>>>

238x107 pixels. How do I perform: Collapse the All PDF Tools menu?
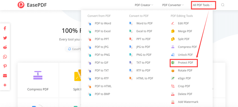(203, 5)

<<<
>>>

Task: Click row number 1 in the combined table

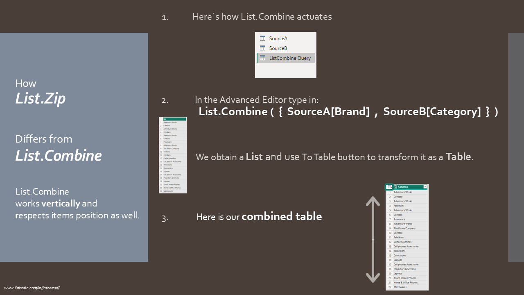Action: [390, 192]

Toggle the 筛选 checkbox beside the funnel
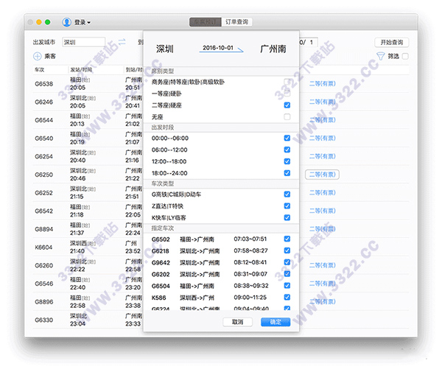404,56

<<<

### WHAT IS BEING ASKED
Collect every line of the items above that contains the string "menu", matching case exactly.

### FULL RESPONSE
238x107 pixels. How do I perform: Collapse the All PDF Tools menu?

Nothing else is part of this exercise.